◆ PROBLEM DETAILS: Go through the records below line by line, counting those that contain the word "agent"; answer with the count only.
◇ ◇ ◇ ◇ ◇ ◇ ◇
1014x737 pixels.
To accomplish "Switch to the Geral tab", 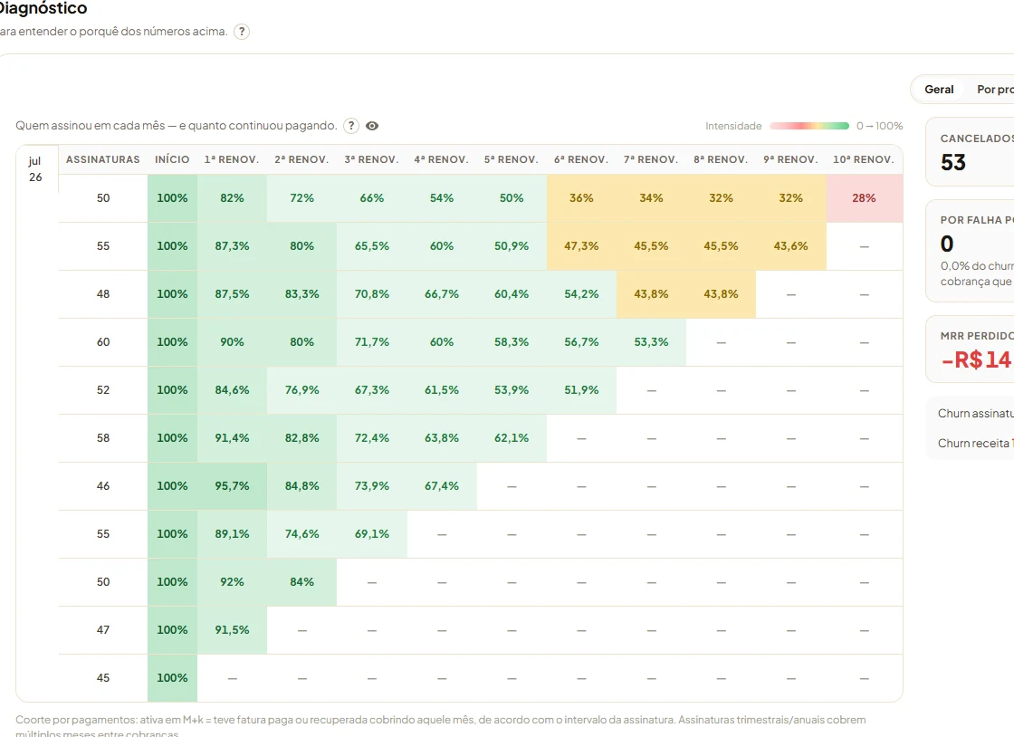I will click(938, 90).
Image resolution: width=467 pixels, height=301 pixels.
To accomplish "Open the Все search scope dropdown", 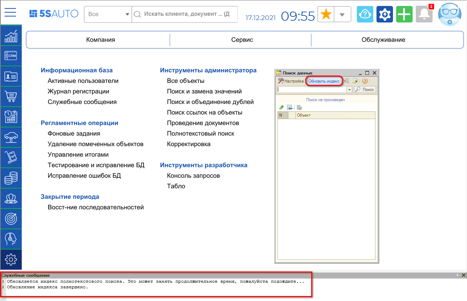I will click(127, 14).
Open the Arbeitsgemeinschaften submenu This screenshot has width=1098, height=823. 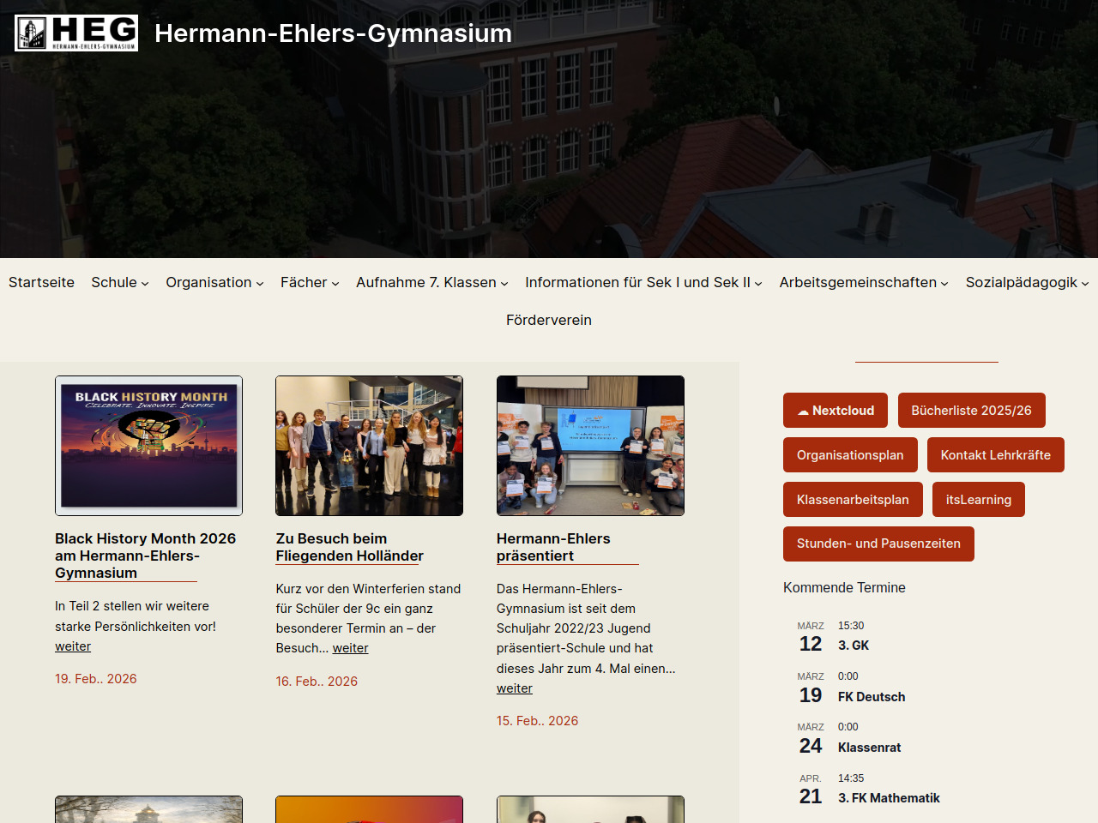click(x=863, y=282)
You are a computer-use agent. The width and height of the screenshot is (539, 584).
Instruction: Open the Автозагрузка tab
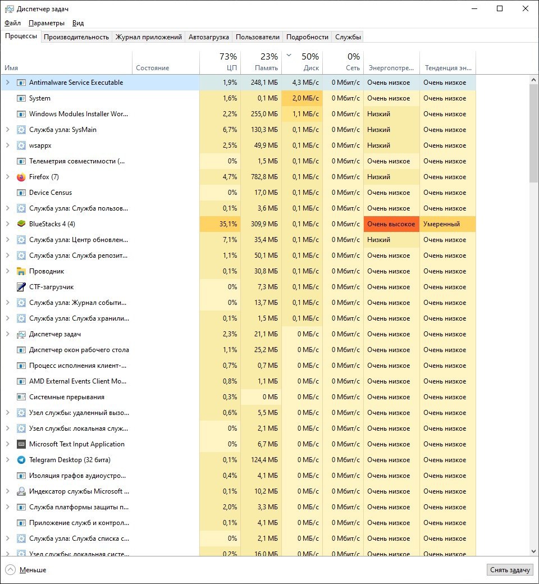click(x=209, y=37)

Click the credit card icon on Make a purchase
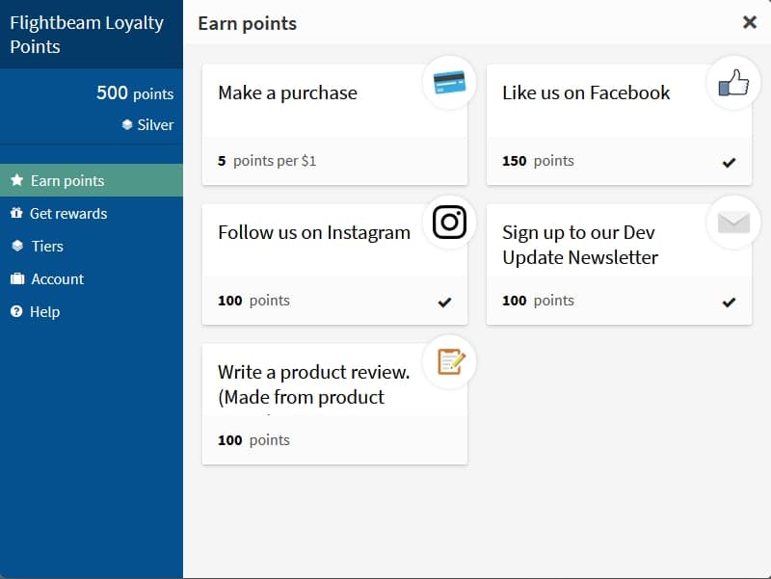[x=449, y=83]
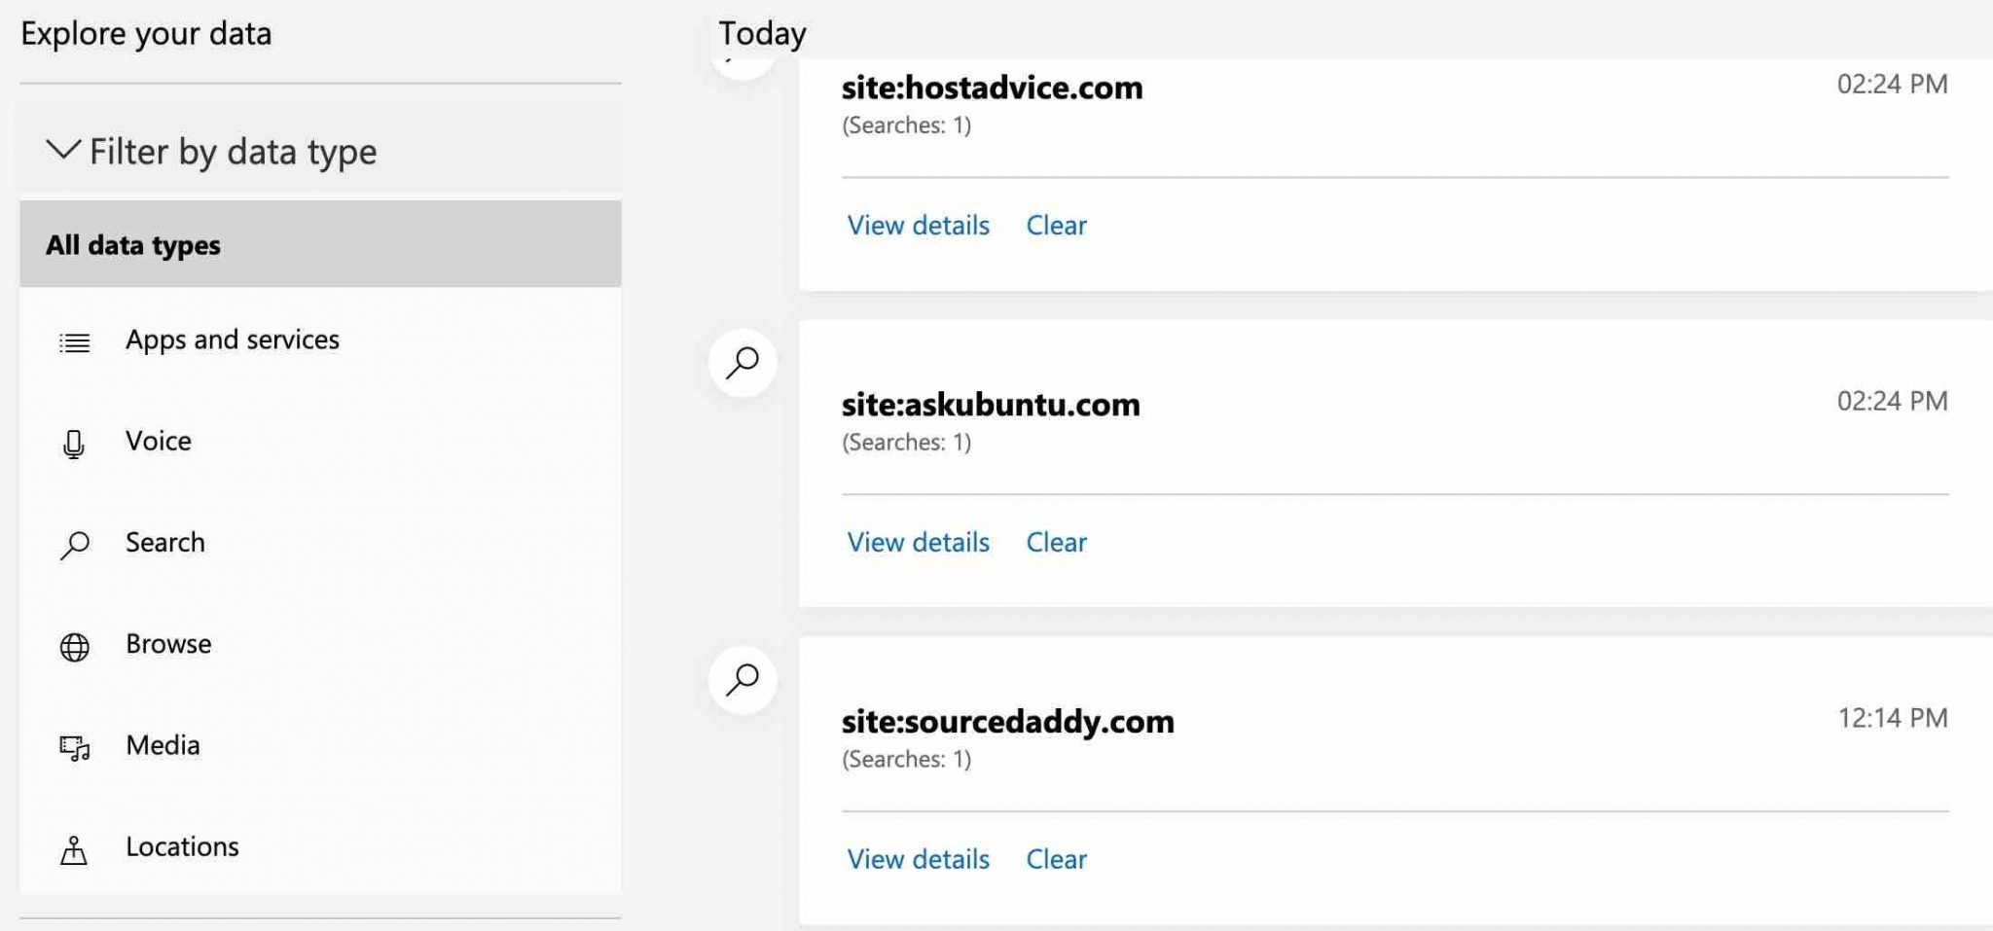Filter by Apps and services
Image resolution: width=1993 pixels, height=931 pixels.
click(232, 340)
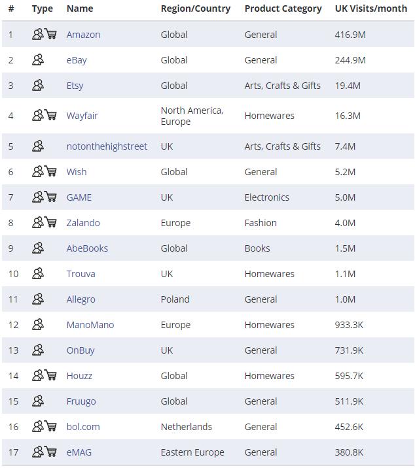The image size is (415, 468).
Task: Click the Product Category column header
Action: (x=283, y=8)
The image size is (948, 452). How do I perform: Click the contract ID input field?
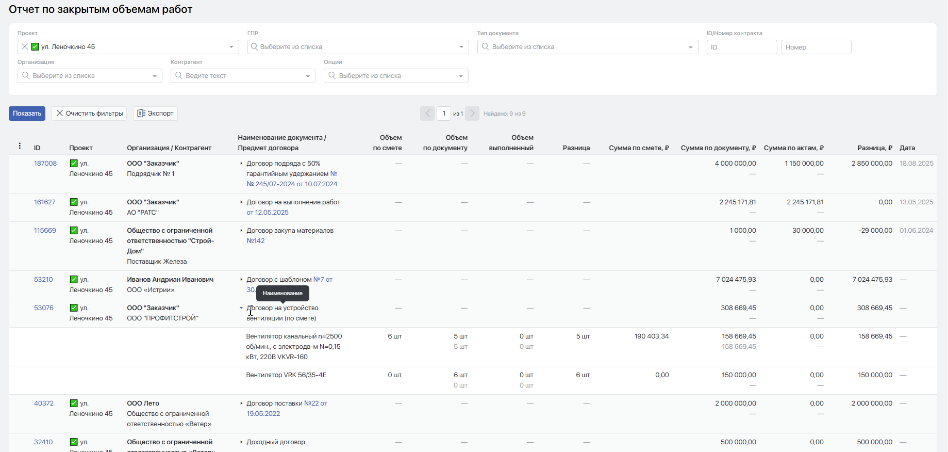(741, 47)
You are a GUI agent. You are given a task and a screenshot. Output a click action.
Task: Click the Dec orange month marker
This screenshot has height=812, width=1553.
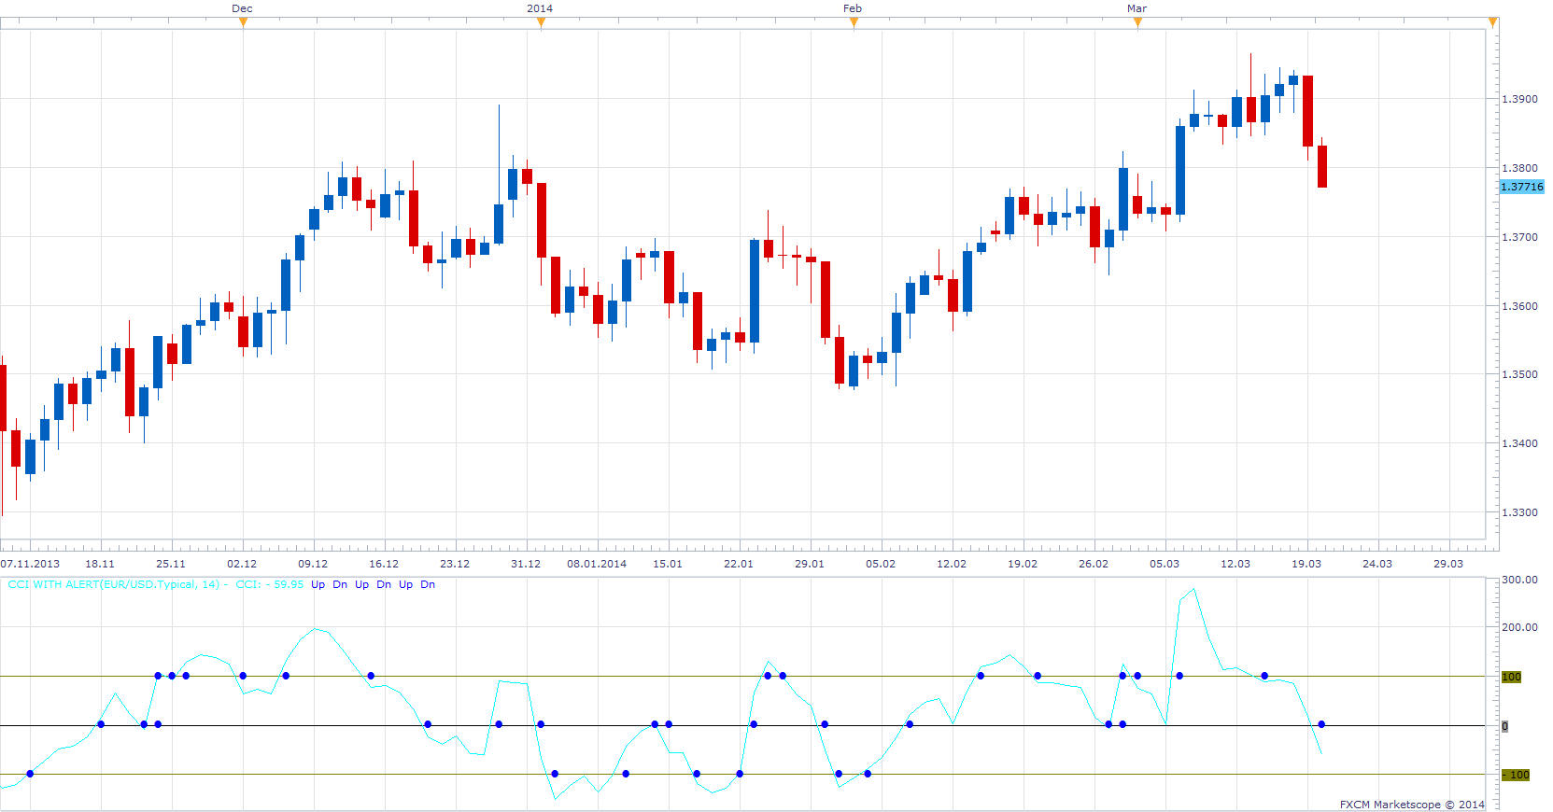243,22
◇ ◇ ◇ ◇ ◇ ◇ ◇
◆ RESPONSE TO THE TASK: 2